This discussion has been locked.

You can no longer post new replies to this discussion. If you have a question you can start a new discussion

Creating/renewing Let'sEncrypt certificates fails with SNAT/DNAT enabled.

So, I have a bunch of web servers on my DMZ that are natted externally with static IPs on my UTM using the classic DNAT/SNAT rules. It all works well except when I generate a new let's encrypt certificate or I try to renew an existing one (either manually or allowing the UTM to do its automatic bit). The only way out that I have been able to master so far is to manually disable the DNAT/SNAT rules, force a manual renew (which works) and then re-enable DNAT/SNAT until next time. Has anyone have gone through a similar issue? What am I doing wrong/not doing? (No, I do not use country blocking, and yes port 80 and 443 are open on the firewall rules).
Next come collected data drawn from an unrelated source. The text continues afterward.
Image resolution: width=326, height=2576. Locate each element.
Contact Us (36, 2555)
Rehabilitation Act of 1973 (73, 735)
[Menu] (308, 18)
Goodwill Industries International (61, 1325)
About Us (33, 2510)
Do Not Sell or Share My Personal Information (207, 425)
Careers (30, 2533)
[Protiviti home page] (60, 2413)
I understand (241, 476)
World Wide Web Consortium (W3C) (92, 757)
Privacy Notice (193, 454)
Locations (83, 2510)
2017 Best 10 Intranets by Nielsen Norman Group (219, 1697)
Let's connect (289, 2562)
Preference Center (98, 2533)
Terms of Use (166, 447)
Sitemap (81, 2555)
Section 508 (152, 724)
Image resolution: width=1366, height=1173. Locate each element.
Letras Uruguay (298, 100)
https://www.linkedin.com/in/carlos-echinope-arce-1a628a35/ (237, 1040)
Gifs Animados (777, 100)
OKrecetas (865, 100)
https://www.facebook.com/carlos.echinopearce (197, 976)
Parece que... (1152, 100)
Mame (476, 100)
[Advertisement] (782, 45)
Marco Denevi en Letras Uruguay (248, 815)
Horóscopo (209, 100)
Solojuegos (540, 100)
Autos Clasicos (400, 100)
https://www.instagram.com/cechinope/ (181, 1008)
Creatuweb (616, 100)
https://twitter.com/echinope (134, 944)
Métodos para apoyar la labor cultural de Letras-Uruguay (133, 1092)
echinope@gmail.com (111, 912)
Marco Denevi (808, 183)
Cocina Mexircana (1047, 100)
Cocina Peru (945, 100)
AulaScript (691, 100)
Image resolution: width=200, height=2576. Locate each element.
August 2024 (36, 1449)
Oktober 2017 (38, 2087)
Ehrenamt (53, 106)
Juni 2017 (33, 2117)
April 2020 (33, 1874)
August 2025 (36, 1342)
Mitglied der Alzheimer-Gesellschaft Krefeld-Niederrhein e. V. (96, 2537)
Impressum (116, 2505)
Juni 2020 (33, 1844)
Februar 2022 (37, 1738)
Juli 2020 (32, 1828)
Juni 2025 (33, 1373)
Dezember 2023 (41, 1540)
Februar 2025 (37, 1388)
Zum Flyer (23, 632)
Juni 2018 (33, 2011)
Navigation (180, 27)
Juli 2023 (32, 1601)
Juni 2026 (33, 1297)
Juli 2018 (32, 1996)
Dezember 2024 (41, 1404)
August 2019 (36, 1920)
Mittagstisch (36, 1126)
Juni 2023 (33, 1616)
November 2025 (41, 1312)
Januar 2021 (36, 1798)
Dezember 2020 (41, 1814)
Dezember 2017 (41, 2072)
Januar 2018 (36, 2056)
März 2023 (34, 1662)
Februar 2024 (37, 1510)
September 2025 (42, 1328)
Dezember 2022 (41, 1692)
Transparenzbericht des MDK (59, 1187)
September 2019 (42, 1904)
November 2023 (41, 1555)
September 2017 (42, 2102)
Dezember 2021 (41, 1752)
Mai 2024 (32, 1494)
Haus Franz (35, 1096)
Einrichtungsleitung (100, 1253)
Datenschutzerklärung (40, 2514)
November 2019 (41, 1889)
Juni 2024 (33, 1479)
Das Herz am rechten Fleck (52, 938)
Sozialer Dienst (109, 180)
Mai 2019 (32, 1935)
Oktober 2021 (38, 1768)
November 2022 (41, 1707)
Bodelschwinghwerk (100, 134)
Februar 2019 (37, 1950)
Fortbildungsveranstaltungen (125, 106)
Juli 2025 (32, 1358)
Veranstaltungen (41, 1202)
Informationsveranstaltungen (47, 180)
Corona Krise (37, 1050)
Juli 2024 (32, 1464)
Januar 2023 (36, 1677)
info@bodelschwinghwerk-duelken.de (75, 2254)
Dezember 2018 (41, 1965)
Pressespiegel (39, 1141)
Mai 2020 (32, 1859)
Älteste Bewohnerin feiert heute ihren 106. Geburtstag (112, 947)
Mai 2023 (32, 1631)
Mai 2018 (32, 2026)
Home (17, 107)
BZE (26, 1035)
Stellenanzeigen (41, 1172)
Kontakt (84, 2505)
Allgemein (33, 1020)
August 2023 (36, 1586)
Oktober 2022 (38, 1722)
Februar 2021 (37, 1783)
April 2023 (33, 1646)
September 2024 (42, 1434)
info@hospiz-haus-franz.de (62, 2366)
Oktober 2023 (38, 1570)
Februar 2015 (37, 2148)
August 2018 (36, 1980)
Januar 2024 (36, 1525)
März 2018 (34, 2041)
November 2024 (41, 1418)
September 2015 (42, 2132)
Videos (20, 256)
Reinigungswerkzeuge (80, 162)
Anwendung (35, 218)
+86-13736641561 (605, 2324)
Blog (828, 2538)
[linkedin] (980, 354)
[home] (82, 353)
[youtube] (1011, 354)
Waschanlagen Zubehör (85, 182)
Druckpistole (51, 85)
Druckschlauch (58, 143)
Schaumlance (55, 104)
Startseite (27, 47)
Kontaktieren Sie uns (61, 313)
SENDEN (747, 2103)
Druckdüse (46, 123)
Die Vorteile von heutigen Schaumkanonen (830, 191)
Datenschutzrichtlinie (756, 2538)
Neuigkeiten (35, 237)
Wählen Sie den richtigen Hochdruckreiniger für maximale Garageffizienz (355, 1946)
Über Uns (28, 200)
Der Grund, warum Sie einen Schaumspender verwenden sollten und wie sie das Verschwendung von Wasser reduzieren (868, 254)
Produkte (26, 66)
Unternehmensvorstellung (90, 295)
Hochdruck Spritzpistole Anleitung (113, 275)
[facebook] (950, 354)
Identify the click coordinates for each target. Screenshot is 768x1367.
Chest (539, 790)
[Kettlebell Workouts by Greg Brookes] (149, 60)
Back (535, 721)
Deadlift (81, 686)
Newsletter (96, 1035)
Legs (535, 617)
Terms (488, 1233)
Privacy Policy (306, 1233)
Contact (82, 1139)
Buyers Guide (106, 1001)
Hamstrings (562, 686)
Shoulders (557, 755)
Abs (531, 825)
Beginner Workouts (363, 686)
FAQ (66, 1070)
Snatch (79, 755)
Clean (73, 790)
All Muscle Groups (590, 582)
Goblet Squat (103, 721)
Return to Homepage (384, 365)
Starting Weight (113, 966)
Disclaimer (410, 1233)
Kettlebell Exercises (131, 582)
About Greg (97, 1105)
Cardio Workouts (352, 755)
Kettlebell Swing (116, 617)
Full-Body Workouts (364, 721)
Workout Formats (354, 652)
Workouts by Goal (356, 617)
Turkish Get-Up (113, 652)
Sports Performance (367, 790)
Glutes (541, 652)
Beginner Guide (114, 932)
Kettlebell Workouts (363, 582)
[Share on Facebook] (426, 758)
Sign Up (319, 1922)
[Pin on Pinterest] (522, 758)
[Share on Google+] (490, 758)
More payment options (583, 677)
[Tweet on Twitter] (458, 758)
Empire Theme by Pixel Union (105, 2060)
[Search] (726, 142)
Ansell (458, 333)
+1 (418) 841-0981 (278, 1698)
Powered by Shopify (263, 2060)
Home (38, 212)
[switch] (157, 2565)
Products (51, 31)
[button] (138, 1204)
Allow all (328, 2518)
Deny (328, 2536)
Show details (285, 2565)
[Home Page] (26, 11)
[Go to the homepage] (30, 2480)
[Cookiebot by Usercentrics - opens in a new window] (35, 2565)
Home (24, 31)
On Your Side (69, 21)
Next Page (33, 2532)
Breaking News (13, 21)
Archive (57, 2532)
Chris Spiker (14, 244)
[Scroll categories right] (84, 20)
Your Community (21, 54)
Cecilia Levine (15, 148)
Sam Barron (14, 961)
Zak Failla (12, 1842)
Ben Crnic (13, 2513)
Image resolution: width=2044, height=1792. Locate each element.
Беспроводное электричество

Below is a sample of the log, I'll appreciate any advice.

2021:02:04-16:59:02 spot letsencrypt[17115]: I Renew certificate: handling CSR REF_CaCsrCloudLetsEncry for domain set [cloud.wolf-net.net]

2021:02:04-16:59:02 spot letsencrypt[17115]: I Renew certificate: running command: /var/storage/chroot-reverseproxy/usr/dehydrated/bin/dehydrated -x -f /var/storage/chroot-reverseproxy/usr/dehydrated/conf/config -c --accept-terms --domain cloud.wolf-net.net

2021:02:04-16:59:19 spot letsencrypt[17115]: I Renew certificate: command completed with exit code 256

2021:02:04-16:59:19 spot letsencrypt[17115]: E Renew certificate: COMMAND_FAILED: ERROR: Challenge is invalid! (returned: invalid) (result: {

2021:02:04-16:59:19 spot letsencrypt[17115]: E Renew certificate: COMMAND_FAILED: "type": "http-01",

2021:02:04-16:59:19 spot letsencrypt[17115]: E Renew certificate: COMMAND_FAILED: "status": "invalid",

2021:02:04-16:59:19 spot letsencrypt[17115]: E Renew certificate: COMMAND_FAILED: "error": {

2021:02:04-16:59:19 spot letsencrypt[17115]: E Renew certificate: COMMAND_FAILED: "type": "urn:ietf:params:acme:error:unauthorized",

2021:02:04-16:59:19 spot letsencrypt[17115]: E Renew certificate: COMMAND_FAILED: "detail": "Invalid response from cloud.wolf-net.net/.../cX6EwyD4dC1c_C3DzEtIvToUsHDJ-DxoCyztLCdPRwQ [72.68.34.119]: \"\u003c!DOCTYPE HTML PUBLIC \\\"-//IETF//DTD HTML 2.0//EN\\\"\u003e\\n\u003chtml\u003e\u003chead\u003e\\n\u003ctitle\u003e404 Not Found\u003c/title\u003e\\n\u003c/head\u003e\u003cbody\u003e\\n\u003ch1\u003eNot Found\u003c/h1\u003e\\n\u003cp\"",

2021:02:04-16:59:19 spot letsencrypt[17115]: E Renew certificate: COMMAND_FAILED: "status": 403

2021:02:04-16:59:19 spot letsencrypt[17115]: E Renew certificate: COMMAND_FAILED: },

2021:02:04-16:59:19 spot letsencrypt[17115]: E Renew certificate: COMMAND_FAILED: "url": "">acme-v02.api.letsencrypt.org/.../vlRIpQ",

2021:02:04-16:59:19 spot letsencrypt[17115]: E Renew certificate: COMMAND_FAILED: "token": "cX6EwyD4dC1c_C3DzEtIvToUsHDJ-DxoCyztLCdPRwQ",

2021:02:04-16:59:19 spot letsencrypt[17115]: E Renew certificate: COMMAND_FAILED: "validationRecord": [

2021:02:04-16:59:19 spot letsencrypt[17115]: E Renew certificate: COMMAND_FAILED: {

2021:02:04-16:59:19 spot letsencrypt[17115]: E Renew certificate: COMMAND_FAILED: "url": "">cloud.wolf-net.net/.../cX6EwyD4dC1c_C3DzEtIvToUsHDJ-DxoCyztLCdPRwQ",

2021:02:04-16:59:19 spot letsencrypt[17115]: E Renew certificate: COMMAND_FAILED: "hostname": "cloud.wolf-net.net",

2021:02:04-16:59:19 spot letsencrypt[17115]: E Renew certificate: COMMAND_FAILED: "port": "80",

2021:02:04-16:59:19 spot letsencrypt[17115]: E Renew certificate: COMMAND_FAILED: "addressesResolved": [

2021:02:04-16:59:19 spot letsencrypt[17115]: E Renew certificate: COMMAND_FAILED: "72.68.34.119"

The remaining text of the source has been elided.